■ Problem
Print the rows from the line containing "Task: Open the reports bar-chart icon" up to and including the line containing "Action: tap(656, 403)", keeping them identical.
-- Begin Supplied data --
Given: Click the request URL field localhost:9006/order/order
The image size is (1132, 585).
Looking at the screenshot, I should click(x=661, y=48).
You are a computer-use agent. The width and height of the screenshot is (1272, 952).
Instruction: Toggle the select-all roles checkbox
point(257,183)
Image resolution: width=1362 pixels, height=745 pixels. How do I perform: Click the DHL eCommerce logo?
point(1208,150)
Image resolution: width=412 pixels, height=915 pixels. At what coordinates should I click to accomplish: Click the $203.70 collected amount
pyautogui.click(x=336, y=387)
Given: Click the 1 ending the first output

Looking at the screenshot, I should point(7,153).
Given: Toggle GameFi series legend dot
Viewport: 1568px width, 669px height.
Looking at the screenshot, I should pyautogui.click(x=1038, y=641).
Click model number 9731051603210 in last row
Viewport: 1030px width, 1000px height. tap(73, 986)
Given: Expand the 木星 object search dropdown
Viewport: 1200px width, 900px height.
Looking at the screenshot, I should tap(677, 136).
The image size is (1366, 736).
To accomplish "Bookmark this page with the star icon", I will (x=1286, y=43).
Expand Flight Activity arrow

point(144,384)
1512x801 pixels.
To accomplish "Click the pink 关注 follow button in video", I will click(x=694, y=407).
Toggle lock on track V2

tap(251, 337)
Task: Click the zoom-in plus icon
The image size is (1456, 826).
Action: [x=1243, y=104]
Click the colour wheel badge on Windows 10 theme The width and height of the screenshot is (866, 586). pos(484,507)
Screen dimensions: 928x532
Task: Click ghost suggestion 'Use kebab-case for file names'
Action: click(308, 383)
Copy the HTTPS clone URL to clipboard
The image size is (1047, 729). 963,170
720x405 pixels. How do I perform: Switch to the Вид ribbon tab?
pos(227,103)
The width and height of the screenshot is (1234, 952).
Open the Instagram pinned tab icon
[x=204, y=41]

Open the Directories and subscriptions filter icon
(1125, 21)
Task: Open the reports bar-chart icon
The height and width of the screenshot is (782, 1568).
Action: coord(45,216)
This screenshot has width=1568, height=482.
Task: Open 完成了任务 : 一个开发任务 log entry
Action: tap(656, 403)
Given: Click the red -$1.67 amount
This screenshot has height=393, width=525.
-- End Supplied data --
■ Final answer
Task: Open the reports bar-chart icon
The height and width of the screenshot is (782, 1568).
Action: coord(45,216)
This screenshot has width=1568, height=482.
Task: Open 完成了任务 : 一个开发任务 log entry
Action: tap(656, 403)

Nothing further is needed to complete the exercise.